> TASK TO COMPLETE
Report each line from the entries in which "arrows" can be found.
┌─ GIVEN RECORDS
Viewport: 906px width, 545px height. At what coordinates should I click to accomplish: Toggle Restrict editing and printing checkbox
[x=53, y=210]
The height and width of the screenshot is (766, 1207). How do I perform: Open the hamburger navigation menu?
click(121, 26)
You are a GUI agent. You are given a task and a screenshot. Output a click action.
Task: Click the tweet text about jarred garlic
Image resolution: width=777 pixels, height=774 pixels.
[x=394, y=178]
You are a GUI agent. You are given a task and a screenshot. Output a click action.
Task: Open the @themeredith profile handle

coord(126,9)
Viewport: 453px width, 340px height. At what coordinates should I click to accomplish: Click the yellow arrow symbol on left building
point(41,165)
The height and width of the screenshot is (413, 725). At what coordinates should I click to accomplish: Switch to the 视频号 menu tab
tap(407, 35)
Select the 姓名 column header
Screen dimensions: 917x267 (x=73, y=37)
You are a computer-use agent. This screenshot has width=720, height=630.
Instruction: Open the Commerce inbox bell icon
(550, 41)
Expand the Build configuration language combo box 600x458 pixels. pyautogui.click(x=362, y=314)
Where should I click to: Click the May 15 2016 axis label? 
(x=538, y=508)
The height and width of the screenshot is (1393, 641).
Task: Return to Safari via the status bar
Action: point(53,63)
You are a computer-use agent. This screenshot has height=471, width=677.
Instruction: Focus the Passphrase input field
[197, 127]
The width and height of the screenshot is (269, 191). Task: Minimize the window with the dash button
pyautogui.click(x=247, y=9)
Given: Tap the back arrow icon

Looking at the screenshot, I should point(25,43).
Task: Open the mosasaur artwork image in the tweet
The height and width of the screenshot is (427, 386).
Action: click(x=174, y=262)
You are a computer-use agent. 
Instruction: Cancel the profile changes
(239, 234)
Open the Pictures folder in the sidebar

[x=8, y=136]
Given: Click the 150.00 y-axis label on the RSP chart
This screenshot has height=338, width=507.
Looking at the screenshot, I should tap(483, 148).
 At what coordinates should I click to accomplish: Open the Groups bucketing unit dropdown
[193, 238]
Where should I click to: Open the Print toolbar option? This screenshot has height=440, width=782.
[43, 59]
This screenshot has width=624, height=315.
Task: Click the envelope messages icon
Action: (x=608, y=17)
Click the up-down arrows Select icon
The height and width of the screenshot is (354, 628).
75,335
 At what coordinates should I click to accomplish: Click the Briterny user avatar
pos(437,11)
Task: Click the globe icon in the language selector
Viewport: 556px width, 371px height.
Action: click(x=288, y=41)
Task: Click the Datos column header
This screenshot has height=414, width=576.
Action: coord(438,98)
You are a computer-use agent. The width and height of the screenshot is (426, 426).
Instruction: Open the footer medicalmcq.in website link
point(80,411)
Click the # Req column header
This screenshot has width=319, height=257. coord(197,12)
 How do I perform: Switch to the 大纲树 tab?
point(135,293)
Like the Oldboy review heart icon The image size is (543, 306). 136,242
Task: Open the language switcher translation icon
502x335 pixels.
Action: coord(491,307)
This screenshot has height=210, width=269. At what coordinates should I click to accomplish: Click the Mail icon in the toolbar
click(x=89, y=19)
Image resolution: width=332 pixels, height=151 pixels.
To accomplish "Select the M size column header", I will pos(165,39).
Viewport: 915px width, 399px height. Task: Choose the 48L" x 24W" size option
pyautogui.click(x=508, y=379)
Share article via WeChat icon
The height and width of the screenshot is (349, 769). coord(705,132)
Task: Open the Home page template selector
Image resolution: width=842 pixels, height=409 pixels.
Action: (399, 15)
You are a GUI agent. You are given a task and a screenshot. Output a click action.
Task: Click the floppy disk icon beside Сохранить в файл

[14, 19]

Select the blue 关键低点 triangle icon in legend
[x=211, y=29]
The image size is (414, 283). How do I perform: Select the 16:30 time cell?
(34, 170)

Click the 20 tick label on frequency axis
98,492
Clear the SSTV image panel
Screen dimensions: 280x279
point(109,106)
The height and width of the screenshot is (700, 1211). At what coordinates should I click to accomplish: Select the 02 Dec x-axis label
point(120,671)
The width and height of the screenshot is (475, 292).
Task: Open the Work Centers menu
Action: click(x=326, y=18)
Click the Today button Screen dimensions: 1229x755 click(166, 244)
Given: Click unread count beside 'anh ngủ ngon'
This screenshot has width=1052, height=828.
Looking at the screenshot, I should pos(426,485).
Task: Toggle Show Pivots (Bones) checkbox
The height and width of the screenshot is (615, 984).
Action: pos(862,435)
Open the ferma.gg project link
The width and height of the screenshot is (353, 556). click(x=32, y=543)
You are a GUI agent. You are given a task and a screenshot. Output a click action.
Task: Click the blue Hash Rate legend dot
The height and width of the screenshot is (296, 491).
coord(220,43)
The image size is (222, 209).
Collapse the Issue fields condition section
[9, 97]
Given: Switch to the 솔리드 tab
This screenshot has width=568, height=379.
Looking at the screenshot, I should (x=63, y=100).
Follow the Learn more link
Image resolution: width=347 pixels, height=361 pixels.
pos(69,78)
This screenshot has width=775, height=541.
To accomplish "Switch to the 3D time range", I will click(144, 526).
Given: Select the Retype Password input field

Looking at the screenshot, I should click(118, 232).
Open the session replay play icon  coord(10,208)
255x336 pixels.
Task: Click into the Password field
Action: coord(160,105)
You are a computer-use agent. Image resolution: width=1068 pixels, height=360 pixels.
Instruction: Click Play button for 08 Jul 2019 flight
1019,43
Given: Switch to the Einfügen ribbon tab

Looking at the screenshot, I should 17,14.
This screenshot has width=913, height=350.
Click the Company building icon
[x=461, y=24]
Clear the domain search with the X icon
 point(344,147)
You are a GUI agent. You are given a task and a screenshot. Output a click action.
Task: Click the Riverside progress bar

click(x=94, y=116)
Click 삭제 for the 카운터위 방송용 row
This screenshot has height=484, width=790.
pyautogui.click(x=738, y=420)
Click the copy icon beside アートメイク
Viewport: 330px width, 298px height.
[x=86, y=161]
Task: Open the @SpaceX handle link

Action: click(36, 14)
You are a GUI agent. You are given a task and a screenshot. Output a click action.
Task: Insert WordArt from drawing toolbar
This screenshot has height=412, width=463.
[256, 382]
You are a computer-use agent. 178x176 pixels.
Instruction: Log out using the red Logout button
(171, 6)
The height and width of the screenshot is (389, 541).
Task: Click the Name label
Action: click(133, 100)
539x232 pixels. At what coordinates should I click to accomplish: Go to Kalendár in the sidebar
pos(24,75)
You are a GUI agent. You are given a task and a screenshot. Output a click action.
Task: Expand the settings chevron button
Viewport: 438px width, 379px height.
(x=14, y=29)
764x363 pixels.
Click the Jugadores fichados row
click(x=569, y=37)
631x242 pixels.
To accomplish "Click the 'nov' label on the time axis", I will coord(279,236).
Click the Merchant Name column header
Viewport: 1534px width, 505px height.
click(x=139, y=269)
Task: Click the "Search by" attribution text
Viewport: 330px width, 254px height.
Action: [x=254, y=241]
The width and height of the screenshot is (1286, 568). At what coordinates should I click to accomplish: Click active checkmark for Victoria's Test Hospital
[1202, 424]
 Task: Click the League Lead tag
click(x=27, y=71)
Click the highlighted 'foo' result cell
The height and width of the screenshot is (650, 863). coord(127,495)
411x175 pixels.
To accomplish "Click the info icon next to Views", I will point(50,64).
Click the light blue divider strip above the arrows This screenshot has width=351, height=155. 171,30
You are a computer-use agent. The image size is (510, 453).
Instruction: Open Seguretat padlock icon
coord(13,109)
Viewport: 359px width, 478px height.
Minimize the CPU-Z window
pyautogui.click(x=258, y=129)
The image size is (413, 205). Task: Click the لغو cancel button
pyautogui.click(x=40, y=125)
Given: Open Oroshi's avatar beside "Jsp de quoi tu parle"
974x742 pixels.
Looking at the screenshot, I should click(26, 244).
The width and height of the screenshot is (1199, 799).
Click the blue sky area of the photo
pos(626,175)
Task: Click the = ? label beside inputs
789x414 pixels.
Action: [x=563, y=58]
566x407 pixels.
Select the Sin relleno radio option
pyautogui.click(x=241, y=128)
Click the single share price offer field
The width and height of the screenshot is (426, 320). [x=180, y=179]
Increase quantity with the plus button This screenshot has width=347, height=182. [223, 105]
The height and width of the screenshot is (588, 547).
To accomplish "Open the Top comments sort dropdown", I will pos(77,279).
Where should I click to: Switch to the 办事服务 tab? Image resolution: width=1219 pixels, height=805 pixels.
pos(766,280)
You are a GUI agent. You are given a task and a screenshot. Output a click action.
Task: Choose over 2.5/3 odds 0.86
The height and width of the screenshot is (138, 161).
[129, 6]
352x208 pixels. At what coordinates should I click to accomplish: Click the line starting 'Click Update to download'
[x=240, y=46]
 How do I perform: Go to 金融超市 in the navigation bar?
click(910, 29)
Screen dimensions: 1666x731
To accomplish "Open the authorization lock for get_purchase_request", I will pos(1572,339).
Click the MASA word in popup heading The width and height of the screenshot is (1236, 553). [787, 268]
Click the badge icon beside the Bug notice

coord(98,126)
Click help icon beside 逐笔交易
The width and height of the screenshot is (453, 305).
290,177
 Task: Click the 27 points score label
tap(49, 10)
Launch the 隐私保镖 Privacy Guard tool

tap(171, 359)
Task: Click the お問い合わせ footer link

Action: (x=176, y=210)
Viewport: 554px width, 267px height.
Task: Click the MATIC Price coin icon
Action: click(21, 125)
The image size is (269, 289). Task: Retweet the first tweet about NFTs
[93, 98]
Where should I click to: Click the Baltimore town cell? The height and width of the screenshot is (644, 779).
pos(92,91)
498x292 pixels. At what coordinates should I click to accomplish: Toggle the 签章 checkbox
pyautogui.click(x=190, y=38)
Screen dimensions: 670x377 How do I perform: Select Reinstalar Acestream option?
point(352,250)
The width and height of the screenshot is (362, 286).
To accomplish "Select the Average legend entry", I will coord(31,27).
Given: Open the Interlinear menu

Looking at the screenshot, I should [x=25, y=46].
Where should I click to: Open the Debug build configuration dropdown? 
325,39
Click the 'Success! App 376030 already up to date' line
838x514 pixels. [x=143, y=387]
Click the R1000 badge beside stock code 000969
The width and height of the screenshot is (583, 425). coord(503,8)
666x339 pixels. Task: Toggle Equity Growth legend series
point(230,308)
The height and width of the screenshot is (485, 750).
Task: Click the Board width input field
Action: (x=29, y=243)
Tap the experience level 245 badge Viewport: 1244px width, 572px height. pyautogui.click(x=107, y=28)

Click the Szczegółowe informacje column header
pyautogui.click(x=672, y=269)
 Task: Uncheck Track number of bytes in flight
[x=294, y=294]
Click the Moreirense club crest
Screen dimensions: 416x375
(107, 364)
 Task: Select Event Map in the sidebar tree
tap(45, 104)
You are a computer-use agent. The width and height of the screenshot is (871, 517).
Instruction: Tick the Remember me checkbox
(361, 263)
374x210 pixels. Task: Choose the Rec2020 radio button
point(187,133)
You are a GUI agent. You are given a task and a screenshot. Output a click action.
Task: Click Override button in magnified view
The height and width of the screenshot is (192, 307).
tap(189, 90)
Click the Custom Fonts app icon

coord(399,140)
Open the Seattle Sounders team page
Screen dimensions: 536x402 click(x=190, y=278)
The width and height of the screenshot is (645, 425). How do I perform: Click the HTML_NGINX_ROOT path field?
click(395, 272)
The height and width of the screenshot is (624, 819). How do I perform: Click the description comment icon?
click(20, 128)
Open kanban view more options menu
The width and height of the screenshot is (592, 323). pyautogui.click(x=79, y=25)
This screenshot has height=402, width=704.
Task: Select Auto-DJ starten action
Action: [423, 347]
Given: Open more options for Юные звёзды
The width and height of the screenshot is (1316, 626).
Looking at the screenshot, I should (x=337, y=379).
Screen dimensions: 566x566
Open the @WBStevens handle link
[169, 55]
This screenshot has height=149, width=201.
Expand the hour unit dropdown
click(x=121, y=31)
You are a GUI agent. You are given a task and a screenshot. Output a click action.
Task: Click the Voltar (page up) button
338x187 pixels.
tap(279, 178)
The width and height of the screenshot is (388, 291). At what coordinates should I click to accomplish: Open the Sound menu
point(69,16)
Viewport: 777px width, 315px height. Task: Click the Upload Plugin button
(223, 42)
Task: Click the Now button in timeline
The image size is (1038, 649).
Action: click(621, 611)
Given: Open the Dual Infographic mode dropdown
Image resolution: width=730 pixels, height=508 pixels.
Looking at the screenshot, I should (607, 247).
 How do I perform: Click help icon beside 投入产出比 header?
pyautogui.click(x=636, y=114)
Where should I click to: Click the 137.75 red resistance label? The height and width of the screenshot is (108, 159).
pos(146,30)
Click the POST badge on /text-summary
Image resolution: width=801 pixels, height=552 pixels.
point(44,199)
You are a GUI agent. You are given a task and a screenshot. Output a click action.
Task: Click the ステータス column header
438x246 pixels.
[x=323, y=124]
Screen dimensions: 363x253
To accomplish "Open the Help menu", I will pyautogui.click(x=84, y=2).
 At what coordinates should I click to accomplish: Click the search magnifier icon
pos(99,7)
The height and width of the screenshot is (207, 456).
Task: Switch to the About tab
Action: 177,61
└─
> FINISHED EXERCISE
Click the up-down arrows Select icon
Click the light blue divider strip above the arrows This screenshot has width=351, height=155. 171,30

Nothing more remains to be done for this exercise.